• [The task]
Sort through the data and copy the lines holding the word "Macros".

• [Source information]
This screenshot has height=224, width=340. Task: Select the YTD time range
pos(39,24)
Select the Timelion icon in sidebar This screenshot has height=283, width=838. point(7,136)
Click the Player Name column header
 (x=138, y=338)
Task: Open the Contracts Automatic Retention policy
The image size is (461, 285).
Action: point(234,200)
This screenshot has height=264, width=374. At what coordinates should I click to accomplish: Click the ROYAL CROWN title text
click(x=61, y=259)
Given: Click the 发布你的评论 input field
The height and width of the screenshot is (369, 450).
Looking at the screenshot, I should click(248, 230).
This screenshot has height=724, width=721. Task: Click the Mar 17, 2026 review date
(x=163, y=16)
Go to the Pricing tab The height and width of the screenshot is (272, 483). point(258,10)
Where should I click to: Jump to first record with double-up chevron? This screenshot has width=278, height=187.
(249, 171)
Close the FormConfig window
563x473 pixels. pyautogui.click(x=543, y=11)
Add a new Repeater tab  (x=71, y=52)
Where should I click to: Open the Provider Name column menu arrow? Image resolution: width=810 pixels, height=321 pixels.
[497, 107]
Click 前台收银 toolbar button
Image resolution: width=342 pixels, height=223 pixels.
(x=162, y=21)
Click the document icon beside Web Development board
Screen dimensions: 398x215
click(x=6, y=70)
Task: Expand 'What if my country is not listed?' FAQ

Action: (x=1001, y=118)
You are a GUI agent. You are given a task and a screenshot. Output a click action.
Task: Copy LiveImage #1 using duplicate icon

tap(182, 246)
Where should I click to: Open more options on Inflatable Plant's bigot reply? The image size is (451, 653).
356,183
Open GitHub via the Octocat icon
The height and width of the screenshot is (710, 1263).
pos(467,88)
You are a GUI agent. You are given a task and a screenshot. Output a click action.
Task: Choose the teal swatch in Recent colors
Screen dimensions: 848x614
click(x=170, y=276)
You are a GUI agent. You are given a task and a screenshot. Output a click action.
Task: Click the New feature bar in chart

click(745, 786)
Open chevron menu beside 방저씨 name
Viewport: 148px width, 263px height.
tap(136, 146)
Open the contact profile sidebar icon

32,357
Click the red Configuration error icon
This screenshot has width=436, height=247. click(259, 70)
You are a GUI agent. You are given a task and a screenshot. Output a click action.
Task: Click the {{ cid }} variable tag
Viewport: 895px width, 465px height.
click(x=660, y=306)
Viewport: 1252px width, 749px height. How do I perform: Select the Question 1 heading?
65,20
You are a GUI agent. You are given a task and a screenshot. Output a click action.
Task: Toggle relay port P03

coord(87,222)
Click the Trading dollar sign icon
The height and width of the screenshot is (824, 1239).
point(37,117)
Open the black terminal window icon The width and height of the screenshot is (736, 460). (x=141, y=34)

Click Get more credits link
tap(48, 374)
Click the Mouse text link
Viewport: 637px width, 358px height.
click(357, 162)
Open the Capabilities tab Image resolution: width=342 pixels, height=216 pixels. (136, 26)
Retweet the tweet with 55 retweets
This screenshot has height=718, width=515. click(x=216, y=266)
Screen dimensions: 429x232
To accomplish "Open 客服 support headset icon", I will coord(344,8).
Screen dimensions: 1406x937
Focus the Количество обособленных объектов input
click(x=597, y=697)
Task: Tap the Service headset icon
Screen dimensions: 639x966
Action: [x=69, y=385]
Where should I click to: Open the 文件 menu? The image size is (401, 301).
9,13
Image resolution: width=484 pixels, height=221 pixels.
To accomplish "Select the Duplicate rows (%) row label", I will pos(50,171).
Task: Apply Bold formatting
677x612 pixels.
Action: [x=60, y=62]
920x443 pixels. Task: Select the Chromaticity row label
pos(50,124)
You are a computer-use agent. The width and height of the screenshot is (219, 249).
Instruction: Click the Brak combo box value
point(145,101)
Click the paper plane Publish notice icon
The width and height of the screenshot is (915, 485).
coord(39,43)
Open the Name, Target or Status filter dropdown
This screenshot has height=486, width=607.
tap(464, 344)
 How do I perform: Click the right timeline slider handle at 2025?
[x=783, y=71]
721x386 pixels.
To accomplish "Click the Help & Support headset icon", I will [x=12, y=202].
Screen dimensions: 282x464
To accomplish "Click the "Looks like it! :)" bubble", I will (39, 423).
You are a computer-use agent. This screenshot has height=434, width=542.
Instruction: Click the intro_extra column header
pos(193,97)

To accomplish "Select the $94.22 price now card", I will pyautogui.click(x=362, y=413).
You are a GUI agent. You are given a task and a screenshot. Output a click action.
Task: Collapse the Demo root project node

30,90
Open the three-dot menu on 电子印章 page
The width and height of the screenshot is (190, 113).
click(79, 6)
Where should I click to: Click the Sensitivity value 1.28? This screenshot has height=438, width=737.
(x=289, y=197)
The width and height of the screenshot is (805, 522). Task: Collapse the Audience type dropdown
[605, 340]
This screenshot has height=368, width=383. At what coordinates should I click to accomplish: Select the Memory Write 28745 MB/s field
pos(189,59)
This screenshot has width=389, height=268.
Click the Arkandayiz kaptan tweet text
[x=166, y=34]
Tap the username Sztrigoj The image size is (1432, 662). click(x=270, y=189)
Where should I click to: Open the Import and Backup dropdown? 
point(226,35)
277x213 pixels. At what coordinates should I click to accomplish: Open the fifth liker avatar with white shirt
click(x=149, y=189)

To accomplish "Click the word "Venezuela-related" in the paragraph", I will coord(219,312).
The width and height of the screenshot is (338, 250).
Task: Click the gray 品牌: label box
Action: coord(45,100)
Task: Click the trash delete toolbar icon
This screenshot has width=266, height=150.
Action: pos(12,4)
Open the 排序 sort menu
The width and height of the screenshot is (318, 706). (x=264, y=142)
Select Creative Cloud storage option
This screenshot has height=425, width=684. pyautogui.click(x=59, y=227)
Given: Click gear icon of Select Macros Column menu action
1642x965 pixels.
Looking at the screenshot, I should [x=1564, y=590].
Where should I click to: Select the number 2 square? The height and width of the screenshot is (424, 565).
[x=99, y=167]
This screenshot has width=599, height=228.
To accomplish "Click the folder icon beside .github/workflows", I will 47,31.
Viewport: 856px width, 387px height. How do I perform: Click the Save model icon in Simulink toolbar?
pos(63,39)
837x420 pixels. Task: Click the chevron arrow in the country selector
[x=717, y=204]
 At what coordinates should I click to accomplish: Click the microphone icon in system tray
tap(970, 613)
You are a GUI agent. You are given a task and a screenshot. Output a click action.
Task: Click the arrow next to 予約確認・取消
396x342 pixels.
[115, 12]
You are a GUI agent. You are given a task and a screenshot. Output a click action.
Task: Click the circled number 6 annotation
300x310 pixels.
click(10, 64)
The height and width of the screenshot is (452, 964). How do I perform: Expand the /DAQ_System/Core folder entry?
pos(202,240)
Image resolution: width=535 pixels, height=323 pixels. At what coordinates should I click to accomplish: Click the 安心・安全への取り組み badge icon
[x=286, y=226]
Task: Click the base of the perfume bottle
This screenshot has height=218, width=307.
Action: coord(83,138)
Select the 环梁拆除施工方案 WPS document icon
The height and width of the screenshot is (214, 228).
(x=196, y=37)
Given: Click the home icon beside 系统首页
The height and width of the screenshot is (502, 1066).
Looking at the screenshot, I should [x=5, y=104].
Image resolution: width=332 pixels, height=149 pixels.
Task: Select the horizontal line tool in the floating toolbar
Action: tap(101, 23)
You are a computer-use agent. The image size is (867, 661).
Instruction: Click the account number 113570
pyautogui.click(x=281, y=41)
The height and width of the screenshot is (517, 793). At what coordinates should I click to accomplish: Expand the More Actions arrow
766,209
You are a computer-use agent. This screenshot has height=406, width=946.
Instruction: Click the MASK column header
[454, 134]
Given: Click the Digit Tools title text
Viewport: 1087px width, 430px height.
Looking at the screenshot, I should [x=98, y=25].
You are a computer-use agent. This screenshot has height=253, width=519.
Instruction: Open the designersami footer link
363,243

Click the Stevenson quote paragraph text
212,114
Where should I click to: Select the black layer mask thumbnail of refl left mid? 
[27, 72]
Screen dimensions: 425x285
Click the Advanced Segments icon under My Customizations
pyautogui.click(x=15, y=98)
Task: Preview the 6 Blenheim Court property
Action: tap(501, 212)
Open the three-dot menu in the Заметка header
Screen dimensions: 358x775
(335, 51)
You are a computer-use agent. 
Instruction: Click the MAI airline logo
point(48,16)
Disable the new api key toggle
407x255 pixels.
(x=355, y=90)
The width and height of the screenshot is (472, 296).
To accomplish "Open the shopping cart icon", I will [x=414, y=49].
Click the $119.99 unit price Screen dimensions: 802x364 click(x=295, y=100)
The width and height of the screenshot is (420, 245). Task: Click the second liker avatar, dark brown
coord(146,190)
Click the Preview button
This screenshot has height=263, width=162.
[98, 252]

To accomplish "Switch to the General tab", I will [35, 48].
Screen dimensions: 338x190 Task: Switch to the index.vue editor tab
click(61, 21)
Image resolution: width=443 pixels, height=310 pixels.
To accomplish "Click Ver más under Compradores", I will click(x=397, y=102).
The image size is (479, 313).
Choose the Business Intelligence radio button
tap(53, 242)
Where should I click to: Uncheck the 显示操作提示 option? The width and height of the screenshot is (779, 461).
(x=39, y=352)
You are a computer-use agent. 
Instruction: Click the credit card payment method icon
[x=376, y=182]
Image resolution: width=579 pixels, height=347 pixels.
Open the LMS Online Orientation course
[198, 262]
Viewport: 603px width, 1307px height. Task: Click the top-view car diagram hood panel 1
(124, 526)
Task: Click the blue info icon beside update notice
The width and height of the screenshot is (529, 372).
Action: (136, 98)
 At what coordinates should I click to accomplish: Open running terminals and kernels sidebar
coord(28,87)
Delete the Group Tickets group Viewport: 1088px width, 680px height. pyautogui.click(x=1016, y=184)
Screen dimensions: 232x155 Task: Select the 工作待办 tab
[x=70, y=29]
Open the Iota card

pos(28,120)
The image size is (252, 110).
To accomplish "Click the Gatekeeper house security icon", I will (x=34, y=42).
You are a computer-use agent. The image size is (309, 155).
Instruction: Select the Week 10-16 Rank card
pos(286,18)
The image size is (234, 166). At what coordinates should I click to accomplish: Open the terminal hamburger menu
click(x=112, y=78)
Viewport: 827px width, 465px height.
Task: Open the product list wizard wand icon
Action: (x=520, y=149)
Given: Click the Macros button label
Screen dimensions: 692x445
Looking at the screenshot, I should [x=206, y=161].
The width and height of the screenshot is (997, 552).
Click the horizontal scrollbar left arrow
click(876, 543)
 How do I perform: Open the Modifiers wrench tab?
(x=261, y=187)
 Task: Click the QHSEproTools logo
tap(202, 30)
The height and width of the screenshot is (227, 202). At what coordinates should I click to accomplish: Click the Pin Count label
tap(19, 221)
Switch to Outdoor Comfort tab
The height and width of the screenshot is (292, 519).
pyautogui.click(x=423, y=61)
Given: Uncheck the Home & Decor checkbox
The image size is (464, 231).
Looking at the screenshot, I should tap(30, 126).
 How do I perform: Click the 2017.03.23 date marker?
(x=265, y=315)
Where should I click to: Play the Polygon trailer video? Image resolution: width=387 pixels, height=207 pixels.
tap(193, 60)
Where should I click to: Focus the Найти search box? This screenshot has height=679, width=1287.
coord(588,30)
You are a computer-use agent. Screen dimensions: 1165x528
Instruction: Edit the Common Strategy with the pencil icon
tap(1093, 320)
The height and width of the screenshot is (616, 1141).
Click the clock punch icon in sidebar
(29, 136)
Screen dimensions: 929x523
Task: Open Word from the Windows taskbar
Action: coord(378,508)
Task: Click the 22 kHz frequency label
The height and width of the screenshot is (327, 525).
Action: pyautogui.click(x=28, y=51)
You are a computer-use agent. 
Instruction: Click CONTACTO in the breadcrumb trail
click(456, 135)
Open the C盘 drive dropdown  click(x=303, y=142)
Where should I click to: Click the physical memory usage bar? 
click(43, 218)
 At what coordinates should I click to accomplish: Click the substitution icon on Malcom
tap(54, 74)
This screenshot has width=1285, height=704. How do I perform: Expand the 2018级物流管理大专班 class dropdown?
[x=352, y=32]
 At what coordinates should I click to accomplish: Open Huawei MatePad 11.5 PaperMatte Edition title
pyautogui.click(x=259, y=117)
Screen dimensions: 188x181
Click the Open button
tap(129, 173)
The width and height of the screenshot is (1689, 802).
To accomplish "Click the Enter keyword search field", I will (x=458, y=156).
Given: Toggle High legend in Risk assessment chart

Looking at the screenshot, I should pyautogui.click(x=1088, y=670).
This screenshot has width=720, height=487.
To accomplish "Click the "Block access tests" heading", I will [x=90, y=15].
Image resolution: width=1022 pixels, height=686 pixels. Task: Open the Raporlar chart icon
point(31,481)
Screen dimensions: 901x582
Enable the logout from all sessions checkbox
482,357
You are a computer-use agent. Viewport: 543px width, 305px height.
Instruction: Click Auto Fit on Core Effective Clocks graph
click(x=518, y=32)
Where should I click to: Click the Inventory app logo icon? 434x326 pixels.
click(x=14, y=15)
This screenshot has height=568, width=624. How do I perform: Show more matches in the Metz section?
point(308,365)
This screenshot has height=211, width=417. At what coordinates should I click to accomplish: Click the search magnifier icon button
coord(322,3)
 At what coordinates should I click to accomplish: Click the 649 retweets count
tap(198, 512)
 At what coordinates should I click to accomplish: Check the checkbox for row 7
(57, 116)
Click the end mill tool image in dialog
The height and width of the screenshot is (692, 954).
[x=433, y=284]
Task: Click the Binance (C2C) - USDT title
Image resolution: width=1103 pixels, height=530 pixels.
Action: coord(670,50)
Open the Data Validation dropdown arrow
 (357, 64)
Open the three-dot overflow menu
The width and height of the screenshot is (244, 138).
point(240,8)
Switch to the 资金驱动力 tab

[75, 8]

• [Solution]
Given: Click gear icon of Select Macros Column menu action
Given: Click the Macros button label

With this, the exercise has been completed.